[Written problem] Reproduce the lines from the line with "towards [562, 365]" up to and including the line with "show [188, 479]", switching "element" to "item" and leaving everything else unchanged.

[Data items]

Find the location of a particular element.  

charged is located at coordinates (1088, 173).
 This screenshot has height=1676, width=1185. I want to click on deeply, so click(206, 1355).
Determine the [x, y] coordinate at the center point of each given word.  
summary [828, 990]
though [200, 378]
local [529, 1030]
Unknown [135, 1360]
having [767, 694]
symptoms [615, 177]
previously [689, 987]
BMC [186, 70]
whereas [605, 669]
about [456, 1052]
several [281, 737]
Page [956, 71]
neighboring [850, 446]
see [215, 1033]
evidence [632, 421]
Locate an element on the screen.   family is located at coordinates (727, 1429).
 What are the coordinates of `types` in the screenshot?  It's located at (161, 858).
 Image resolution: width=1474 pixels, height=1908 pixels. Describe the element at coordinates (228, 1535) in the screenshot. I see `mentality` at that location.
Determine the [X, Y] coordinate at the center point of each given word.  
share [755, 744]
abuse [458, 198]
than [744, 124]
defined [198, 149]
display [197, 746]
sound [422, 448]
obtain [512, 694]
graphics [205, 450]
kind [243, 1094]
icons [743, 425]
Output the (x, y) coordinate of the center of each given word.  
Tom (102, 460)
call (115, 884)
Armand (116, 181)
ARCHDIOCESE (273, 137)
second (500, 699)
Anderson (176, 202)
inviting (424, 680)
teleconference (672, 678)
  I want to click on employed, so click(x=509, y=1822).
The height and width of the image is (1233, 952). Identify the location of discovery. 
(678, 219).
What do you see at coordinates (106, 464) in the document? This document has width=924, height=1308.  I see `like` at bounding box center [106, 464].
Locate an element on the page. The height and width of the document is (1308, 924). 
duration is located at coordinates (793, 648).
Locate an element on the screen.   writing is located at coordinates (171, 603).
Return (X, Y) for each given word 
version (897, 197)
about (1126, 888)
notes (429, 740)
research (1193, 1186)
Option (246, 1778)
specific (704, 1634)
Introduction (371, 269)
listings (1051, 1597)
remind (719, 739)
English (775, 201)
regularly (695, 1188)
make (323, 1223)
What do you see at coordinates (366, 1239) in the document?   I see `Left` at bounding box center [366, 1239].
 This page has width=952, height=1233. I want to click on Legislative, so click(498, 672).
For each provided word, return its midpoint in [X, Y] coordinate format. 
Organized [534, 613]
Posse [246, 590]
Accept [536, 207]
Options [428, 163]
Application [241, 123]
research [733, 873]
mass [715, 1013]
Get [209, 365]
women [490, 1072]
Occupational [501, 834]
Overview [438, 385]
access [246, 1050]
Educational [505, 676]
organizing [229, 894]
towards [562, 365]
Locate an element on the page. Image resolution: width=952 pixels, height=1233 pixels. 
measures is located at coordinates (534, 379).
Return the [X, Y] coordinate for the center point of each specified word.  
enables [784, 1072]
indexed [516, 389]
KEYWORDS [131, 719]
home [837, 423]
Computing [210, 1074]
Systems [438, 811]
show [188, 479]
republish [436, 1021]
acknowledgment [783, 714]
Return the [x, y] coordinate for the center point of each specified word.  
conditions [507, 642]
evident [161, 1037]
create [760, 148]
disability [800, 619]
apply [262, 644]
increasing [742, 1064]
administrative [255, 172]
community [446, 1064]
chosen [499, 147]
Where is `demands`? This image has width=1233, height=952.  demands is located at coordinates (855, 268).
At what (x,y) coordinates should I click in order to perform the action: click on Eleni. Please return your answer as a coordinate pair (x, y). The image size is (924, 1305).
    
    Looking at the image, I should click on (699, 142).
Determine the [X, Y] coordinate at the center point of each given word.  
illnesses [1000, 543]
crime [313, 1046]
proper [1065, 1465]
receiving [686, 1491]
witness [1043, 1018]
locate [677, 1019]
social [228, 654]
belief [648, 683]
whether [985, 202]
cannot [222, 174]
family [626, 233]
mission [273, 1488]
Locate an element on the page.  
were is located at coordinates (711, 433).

[Exercise output]
towards [562, 365]
Locate an item on the page. Image resolution: width=952 pixels, height=1233 pixels. 
measures is located at coordinates (534, 379).
Return the [X, Y] coordinate for the center point of each specified word.  
enables [784, 1072]
indexed [516, 389]
KEYWORDS [131, 719]
home [837, 423]
Computing [210, 1074]
Systems [438, 811]
show [188, 479]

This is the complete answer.